Namun jika dilihat dari sudut pandang orang Madura, membawa celurit merupakan suatu kebiasaan yang telah menjadi tradisi, layaknya keris bagi para bangsawan Jawa. Seperti keris, celurit juga merupakan pelengkap dalam berpakaian, selain untuk menjaga diri dari perbuatan jahat orang lain. Jadi penggunaan celurit dari sisi ini tidak menunjukkan sikap kesombongan, namun lebih cenderung pada kebiasaan dan tradisi yang berkembang.
Hal ini juga terjadi pada etnis-etnis lainnya. Anggapan yang salah dan terus berkembang di masyarakat membuat hubung an antar etnis yang seharusnya dapat rukun menjadi tersulut konflik. Pandangan yang menyatakan bahwa orang-orang Tiong Hoa selalu korupsi dan bermuka dua, membuat masyarakat etnis lainnya tidak mempercayai mereka. Padahal jika dikaji lebih jauh, masyarakat Tiong Hoa memegang peranan penting dan turut berjasa dalam pertumbuhan ekonomi di Kalbar.
Anggapan lainnya, seperti orang-orang Melayu yang memiliki sifat malas, dan Dayak yang terbelakang turut memperparah keadaan yang rawan akan konflik.

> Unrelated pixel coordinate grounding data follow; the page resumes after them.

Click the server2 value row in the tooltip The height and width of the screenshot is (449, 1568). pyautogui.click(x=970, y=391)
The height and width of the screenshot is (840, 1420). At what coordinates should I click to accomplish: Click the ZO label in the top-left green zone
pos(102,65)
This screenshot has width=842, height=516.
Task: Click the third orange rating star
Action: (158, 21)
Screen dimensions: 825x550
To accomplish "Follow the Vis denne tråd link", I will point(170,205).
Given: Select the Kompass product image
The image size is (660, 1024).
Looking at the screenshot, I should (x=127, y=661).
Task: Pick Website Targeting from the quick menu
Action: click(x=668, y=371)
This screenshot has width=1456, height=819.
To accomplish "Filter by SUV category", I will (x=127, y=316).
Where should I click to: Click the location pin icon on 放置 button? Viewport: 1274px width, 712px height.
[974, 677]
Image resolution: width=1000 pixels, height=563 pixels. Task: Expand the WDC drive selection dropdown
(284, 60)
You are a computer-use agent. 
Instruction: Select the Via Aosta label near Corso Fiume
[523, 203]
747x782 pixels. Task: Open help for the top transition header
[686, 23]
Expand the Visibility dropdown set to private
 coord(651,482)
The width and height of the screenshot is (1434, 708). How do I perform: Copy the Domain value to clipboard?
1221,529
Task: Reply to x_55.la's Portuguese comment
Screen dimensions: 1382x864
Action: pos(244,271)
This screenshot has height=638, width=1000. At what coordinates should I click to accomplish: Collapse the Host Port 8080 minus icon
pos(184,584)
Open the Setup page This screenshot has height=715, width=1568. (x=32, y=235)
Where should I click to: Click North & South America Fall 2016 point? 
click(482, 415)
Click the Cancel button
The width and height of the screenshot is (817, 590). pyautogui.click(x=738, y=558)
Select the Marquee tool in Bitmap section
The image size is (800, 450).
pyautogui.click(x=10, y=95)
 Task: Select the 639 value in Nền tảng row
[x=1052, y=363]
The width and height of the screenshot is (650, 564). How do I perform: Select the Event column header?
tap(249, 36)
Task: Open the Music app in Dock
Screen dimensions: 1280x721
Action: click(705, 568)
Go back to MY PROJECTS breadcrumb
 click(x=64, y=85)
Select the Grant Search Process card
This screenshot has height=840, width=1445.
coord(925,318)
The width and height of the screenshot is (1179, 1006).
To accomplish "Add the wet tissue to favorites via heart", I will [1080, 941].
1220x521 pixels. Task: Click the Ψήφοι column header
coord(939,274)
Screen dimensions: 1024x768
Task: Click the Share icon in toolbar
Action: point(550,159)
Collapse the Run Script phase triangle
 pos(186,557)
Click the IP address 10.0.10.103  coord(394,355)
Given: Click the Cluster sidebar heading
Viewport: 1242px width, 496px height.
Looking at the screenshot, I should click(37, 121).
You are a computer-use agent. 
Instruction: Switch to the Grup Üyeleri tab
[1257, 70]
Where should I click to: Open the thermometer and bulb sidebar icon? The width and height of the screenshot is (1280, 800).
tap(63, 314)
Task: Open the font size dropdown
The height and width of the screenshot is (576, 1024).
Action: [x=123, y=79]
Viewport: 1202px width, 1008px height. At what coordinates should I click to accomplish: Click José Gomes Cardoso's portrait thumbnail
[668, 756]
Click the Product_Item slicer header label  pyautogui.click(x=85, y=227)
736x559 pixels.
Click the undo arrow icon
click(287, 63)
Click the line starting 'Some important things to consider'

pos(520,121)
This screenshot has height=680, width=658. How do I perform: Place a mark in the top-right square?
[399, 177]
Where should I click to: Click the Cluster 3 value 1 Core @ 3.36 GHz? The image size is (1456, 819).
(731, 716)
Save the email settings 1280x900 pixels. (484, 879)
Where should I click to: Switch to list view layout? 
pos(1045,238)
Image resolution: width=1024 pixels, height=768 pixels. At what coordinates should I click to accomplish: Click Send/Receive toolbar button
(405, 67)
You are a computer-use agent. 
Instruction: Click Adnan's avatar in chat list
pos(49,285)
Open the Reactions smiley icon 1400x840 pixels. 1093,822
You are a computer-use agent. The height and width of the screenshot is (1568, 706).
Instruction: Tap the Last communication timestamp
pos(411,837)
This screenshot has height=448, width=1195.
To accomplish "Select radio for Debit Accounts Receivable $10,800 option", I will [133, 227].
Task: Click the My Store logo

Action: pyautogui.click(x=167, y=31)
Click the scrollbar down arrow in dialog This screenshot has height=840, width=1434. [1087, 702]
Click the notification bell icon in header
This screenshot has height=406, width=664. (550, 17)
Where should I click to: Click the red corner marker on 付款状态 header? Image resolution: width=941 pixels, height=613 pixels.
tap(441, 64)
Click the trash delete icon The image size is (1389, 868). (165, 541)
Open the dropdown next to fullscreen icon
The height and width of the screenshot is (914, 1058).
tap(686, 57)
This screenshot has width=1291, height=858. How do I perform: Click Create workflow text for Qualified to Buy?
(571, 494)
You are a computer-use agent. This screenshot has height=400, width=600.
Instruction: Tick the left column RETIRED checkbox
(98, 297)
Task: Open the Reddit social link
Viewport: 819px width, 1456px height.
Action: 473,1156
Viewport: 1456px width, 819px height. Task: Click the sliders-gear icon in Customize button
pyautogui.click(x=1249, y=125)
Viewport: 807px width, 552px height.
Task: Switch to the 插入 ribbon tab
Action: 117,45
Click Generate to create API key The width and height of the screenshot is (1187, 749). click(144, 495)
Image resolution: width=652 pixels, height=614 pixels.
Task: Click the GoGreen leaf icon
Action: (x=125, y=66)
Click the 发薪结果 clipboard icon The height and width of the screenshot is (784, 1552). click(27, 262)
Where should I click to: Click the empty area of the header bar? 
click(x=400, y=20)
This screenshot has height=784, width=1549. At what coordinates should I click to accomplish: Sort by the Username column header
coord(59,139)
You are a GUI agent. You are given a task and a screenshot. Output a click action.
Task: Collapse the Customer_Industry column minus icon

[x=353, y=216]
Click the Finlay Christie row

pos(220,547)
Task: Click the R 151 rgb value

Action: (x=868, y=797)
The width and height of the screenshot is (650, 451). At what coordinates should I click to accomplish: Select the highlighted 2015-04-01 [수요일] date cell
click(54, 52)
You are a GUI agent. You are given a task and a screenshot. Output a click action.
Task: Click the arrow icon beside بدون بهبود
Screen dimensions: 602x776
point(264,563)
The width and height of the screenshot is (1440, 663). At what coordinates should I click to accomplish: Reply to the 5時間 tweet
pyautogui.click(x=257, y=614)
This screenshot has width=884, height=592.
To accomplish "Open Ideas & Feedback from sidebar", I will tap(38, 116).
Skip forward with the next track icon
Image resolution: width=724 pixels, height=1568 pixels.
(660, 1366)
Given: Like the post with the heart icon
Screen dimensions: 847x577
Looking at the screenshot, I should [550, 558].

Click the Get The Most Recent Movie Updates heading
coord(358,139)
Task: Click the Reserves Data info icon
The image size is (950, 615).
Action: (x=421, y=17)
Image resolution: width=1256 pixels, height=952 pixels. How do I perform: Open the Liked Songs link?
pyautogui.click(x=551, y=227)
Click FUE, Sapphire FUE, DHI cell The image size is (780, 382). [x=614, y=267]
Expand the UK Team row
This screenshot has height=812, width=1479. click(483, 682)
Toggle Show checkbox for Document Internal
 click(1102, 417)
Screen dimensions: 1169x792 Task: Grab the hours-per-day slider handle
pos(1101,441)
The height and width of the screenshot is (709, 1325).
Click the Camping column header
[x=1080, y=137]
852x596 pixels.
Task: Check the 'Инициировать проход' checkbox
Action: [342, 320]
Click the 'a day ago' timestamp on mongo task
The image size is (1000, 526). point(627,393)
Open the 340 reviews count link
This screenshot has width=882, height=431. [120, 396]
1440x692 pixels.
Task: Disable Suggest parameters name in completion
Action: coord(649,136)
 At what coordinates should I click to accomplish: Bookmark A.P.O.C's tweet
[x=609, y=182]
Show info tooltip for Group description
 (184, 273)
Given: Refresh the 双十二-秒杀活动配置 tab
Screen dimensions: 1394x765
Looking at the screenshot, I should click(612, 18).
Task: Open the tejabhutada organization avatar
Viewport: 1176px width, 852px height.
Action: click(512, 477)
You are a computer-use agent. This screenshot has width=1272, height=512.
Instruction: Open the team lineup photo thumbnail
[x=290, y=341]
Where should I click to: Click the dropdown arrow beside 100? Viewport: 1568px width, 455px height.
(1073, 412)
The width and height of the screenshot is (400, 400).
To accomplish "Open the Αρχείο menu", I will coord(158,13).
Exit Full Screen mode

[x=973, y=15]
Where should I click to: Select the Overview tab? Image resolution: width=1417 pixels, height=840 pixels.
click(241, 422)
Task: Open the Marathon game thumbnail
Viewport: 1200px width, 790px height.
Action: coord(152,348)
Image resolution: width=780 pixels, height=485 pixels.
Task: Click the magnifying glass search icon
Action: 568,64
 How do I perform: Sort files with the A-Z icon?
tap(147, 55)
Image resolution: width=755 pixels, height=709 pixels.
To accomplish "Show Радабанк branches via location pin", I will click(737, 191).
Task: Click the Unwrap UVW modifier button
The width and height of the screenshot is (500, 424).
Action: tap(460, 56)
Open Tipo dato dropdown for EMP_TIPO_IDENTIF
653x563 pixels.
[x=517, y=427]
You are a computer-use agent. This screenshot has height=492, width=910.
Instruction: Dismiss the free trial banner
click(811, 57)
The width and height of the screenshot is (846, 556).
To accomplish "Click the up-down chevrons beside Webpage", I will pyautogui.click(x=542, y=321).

Semua anggapan dan pandangan ini sebenarnya tidak dapat dibuktikan secara empirik. Sayangnya, pandangan-pandangan negatif ini terus bekembang hingga sekarang.
Anggapan-anggapan dan kecurigaan antar etnis di Kalbar harus segera ditangani lebih serius. Hal ini jika didiamkan hanya akan membawa akibat buruk bagi kesejahteraan dan keamanan masyarakat. Semua itu dapat ditanggulangi dengan membuka forum komunikasi antar etnis dan mengaktifkan kegiatan-kegitan yang berorientasi pada keberagaman etnik. Selain itu masyarakat juga harus membuka wahana berpikirnya lebih luas, untuk memahami kearifan yang tersimpan dalam budaya masing-masing.
Dalam hal ini, pemerintah juga dituntut untuk ikut serta secara aktif. Pemerintah lewat aparat penegak hukumnya harus mewujudkan supremasi hukum secara tegas. Hal ini penting untuk menindak setiap kejahatan, agar tidak terjadi kecurigaan yang kemudian berakhir dengan kemarahan masyarakat. Sikap keterbukaan, perlakuan yang adil dan pengetahuan luas akan dapat menjembatani semua keberagaman yang hidup, bahkan semakin membuat Kalimantan Barat menjadi kaya akan budaya, tanpa adanya kerusuhan dan korban jiwa. Semoga.